━━━ SOURCE MATERIAL

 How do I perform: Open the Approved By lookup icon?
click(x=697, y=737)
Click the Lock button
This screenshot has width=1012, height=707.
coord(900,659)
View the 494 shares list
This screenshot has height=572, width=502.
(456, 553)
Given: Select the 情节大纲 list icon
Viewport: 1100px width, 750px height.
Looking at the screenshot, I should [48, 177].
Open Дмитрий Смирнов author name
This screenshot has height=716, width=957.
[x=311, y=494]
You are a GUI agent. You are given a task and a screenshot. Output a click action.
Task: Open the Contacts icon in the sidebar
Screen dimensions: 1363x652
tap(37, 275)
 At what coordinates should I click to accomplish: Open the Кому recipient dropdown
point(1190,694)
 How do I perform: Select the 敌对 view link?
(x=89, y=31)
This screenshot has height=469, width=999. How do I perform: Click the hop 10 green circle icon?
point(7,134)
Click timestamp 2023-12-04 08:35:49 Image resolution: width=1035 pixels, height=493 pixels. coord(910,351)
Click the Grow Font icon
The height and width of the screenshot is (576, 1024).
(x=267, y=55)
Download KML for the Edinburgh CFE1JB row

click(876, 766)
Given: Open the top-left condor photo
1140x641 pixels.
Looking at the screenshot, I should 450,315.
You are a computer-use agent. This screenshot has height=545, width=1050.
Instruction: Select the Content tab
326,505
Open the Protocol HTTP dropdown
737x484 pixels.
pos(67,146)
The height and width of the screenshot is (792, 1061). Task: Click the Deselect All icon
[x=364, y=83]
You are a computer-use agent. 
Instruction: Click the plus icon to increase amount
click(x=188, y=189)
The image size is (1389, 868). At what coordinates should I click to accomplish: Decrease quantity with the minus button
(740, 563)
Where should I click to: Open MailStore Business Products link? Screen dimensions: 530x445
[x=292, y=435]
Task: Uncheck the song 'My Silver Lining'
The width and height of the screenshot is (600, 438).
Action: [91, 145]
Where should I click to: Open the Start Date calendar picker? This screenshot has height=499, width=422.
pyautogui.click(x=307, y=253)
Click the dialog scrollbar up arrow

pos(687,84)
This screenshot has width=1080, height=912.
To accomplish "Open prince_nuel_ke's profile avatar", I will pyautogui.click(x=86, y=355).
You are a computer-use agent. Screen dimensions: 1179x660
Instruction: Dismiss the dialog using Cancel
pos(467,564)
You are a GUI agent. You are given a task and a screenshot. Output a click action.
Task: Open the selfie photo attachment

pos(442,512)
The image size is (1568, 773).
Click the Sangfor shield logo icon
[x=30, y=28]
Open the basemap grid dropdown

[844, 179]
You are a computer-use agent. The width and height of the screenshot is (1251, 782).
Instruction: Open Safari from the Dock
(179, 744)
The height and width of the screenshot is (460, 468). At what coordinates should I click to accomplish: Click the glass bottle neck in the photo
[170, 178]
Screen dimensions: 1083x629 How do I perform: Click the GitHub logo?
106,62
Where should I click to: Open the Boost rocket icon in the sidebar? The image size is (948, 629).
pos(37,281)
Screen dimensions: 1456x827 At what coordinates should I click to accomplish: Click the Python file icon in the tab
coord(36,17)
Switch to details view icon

━━━━━━

## WHAT YOU NEED TO DO
Print only these lines, please. They run from the start of the entries above to the line containing "Given: Select the 情节大纲 list icon", both ends included, and must match exactly.

## TASK OUTPUT
 How do I perform: Open the Approved By lookup icon?
click(x=697, y=737)
Click the Lock button
This screenshot has width=1012, height=707.
coord(900,659)
View the 494 shares list
This screenshot has height=572, width=502.
(456, 553)
Given: Select the 情节大纲 list icon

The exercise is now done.